## Begin Document excerpt

If a tailor shortens my pant length, can he undo the alteration in the event that it was shortened too much?


----------



## S.Masterson (Jun 17, 2013)

Odradek said:


> Walking round with one sleeve button open is what looks tacky to me.
> Trying too hard.


I'll admit to having done it before, but I do agree with you; though there are ostentations I dislike far more (eg. wearing flashy cufflinks and intentionally showing them). I felt a little vindicated when I saw Daniel Craig doing it in Skyfall; and Matt Spaiser makes the comment on his blog that Craig is doing it with 5 button cuffs, but I think those look awful anyway.


----------



## momsdoc (Sep 19, 2013)

Yes, unless he was really drunk when he did it and made them 2 inches too short.


----------



## StylePurgatory (Jun 3, 2013)

momsdoc said:


> Yes, unless he was really drunk when he did it and made them 2 inches too short.


This. If you're really worried, ask him to leave a little extra material (2.5" instead of 2", for example).

## End Document excerpt

■ Your goal: Please continue the forum thread above about undoing a tailor's pant-length alteration, picking up after its last post.

## Begin Raw data

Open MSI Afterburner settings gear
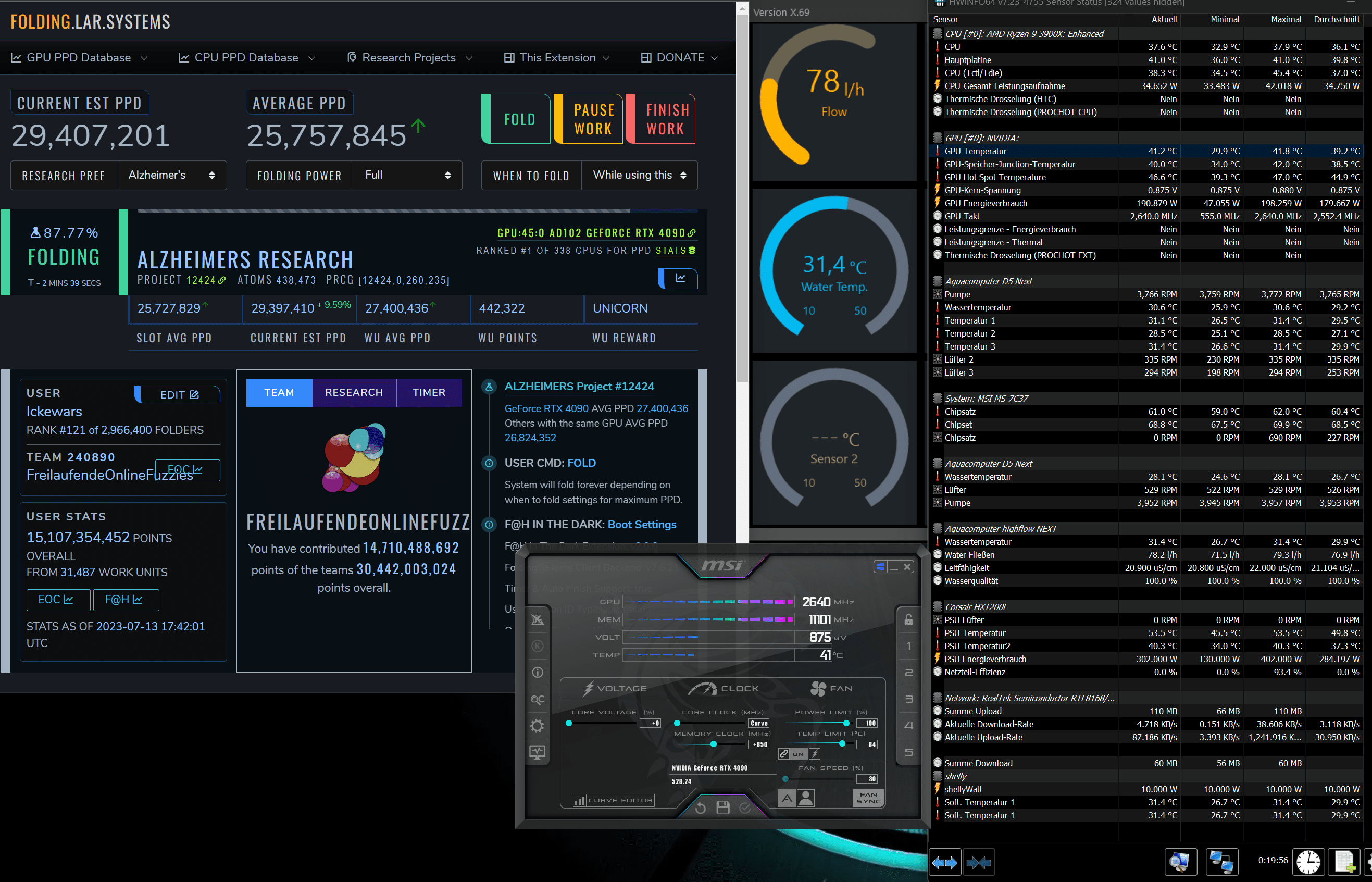 pos(537,726)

## End Raw data

■ Response:
Sent from my C6906 using Tapatalk


----------



## S.Masterson (Jun 17, 2013)

huhjunn said:


> Thank you for all the advice, the tailor will simply shorten the sleeves and then move the buttons accordingly. There will be no fake buttonholes.
> 
> Instead of starting another thread, I thought I would ask a question here:
> 
> If a tailor shortens my pant length, can he undo the alteration in the event that it was shortened too much?


Yes, if it's just a case of moving the hem (presupposing that he has not removed all of the fabric, admittedly) - If you had turnups/cuffs sewn in with webbing, that might not reverse as readily.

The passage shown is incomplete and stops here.